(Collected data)
>>>

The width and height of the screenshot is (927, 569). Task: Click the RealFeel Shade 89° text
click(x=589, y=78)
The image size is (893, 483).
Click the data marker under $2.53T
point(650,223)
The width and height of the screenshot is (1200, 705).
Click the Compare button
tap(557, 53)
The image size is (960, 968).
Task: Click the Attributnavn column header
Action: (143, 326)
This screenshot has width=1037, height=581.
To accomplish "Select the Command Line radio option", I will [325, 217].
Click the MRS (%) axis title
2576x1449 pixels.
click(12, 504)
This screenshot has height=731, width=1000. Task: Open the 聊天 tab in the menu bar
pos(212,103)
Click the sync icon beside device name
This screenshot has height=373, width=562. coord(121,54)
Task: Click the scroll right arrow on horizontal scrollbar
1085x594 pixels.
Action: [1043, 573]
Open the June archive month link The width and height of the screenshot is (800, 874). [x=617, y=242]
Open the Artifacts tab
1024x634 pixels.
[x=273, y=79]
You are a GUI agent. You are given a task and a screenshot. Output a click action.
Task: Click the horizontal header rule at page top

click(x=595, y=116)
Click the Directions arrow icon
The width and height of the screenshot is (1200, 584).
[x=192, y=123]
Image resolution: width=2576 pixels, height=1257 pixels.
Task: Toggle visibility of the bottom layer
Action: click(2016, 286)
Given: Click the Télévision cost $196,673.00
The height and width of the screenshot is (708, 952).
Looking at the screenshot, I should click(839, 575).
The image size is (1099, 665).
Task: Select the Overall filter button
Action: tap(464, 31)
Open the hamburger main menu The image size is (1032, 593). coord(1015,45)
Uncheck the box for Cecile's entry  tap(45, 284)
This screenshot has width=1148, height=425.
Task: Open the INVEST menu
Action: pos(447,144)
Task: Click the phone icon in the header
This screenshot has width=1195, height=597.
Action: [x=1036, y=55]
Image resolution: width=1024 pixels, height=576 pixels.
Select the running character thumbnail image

<<<

▶ Action item
Output all entries again exactly; no line may be altered.

▶ Result of this task
The width and height of the screenshot is (927, 569). Task: Click the RealFeel Shade 89° text
click(x=589, y=78)
The image size is (893, 483).
Click the data marker under $2.53T
point(650,223)
The width and height of the screenshot is (1200, 705).
Click the Compare button
tap(557, 53)
The image size is (960, 968).
Task: Click the Attributnavn column header
Action: (143, 326)
This screenshot has width=1037, height=581.
To accomplish "Select the Command Line radio option", I will [325, 217].
Click the MRS (%) axis title
2576x1449 pixels.
click(12, 504)
This screenshot has height=731, width=1000. Task: Open the 聊天 tab in the menu bar
pos(212,103)
Click the sync icon beside device name
This screenshot has height=373, width=562. coord(121,54)
Task: Click the scroll right arrow on horizontal scrollbar
1085x594 pixels.
Action: [1043, 573]
Open the June archive month link The width and height of the screenshot is (800, 874). [x=617, y=242]
Open the Artifacts tab
1024x634 pixels.
[x=273, y=79]
You are a GUI agent. You are given a task and a screenshot. Output a click action.
Task: Click the horizontal header rule at page top

click(x=595, y=116)
Click the Directions arrow icon
The width and height of the screenshot is (1200, 584).
[x=192, y=123]
Image resolution: width=2576 pixels, height=1257 pixels.
Task: Toggle visibility of the bottom layer
Action: click(2016, 286)
Given: Click the Télévision cost $196,673.00
The height and width of the screenshot is (708, 952).
Looking at the screenshot, I should click(839, 575).
The image size is (1099, 665).
Task: Select the Overall filter button
Action: tap(464, 31)
Open the hamburger main menu The image size is (1032, 593). coord(1015,45)
Uncheck the box for Cecile's entry  tap(45, 284)
This screenshot has width=1148, height=425.
Task: Open the INVEST menu
Action: pos(447,144)
Task: Click the phone icon in the header
This screenshot has width=1195, height=597.
Action: [x=1036, y=55]
Image resolution: width=1024 pixels, height=576 pixels.
Select the running character thumbnail image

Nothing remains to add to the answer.